Set problem
Locate every line in the rows below that contains the string "pixels", treating uppercase and lowercase as different, and copy each such line in full.

Exercise materials
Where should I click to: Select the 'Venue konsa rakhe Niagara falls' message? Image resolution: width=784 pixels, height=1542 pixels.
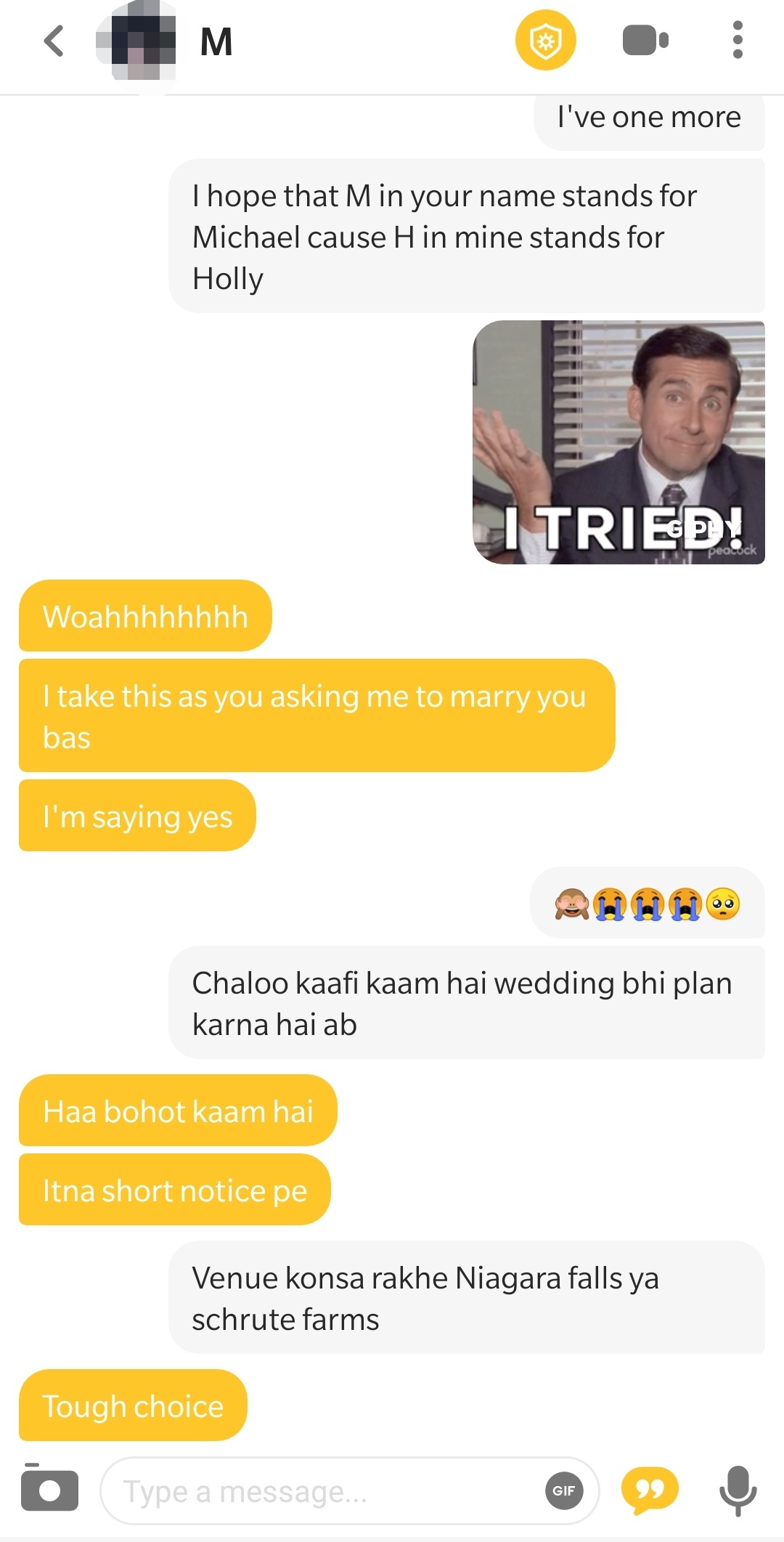tap(467, 1297)
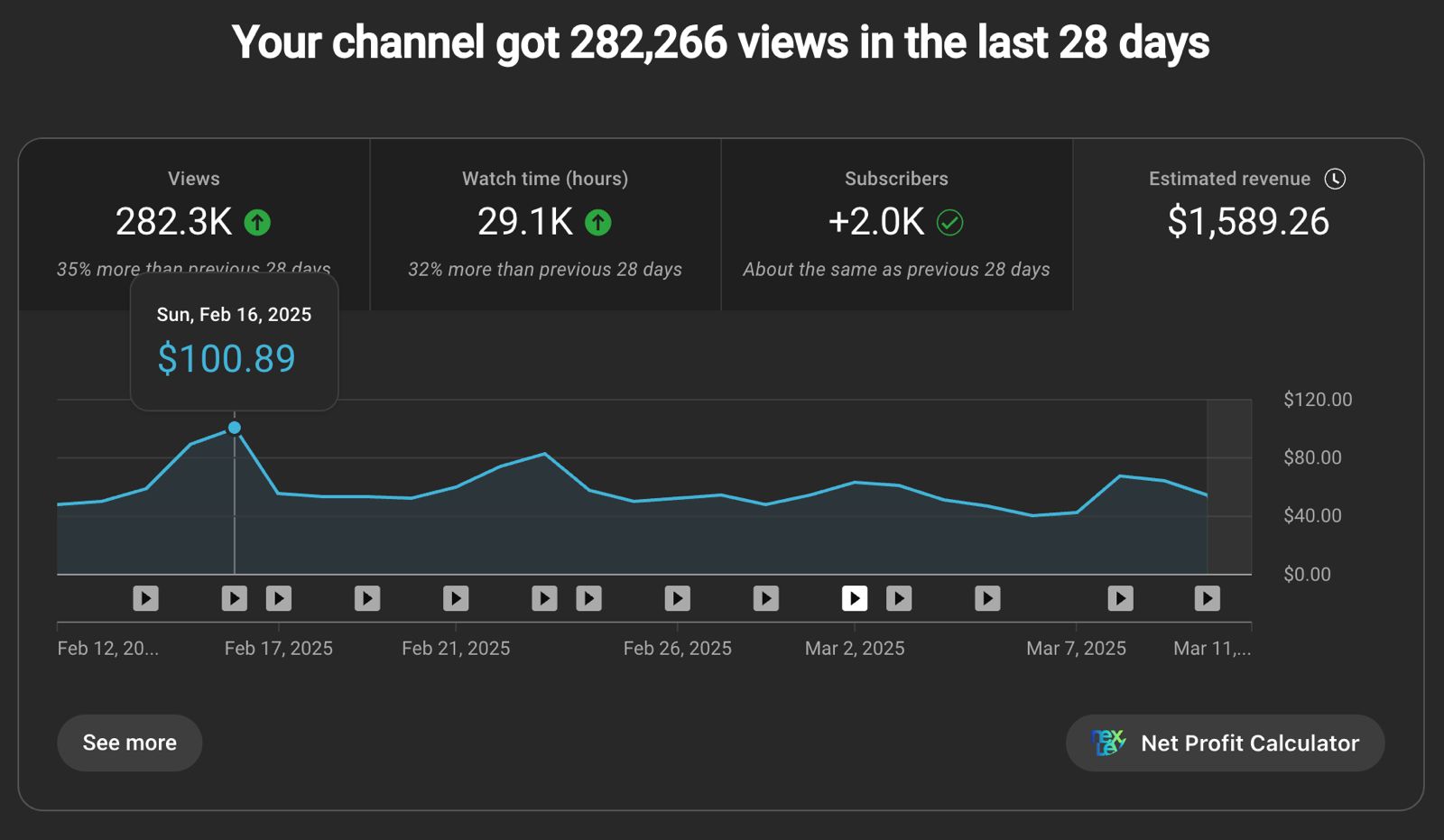The width and height of the screenshot is (1444, 840).
Task: Click the Mar 7, 2025 axis label
Action: (1076, 648)
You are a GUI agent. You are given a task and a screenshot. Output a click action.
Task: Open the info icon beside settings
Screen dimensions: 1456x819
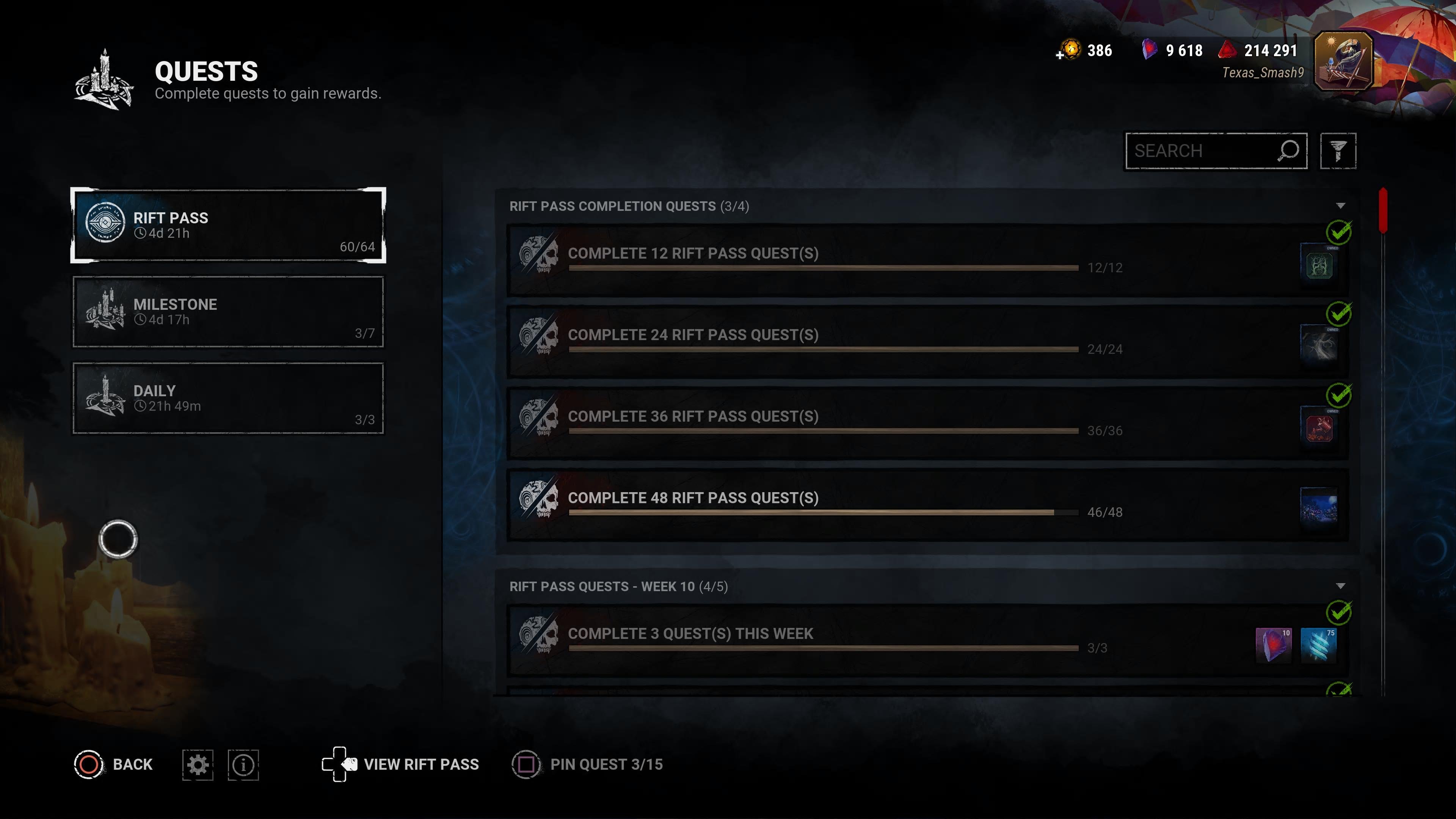[243, 765]
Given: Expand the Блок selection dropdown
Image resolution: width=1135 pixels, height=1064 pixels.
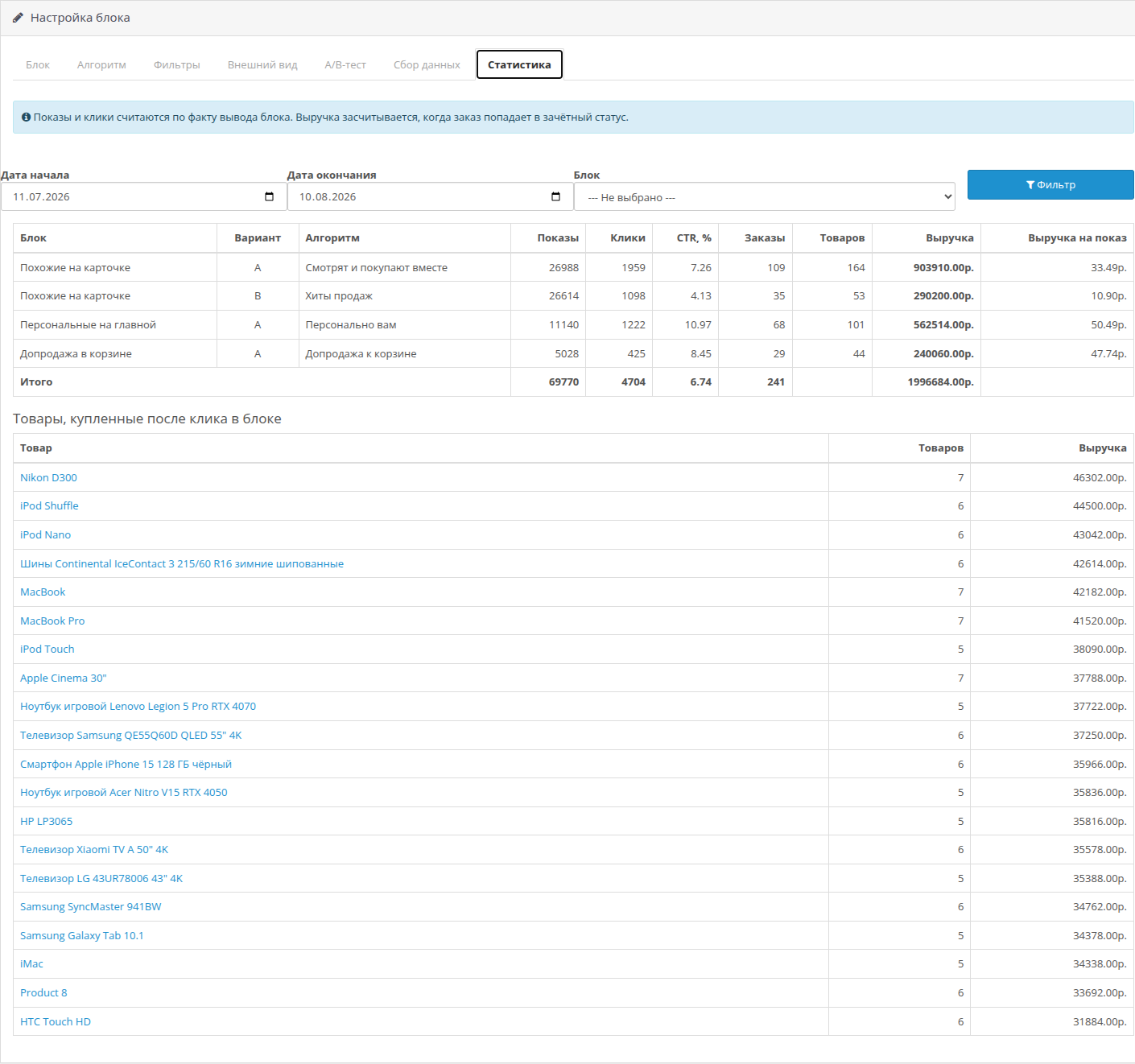Looking at the screenshot, I should coord(765,197).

Task answer
Where should I click to: Select the 'Venue konsa rakhe Niagara falls' message? Image resolution: width=784 pixels, height=1542 pixels.
Image resolution: width=1135 pixels, height=1064 pixels.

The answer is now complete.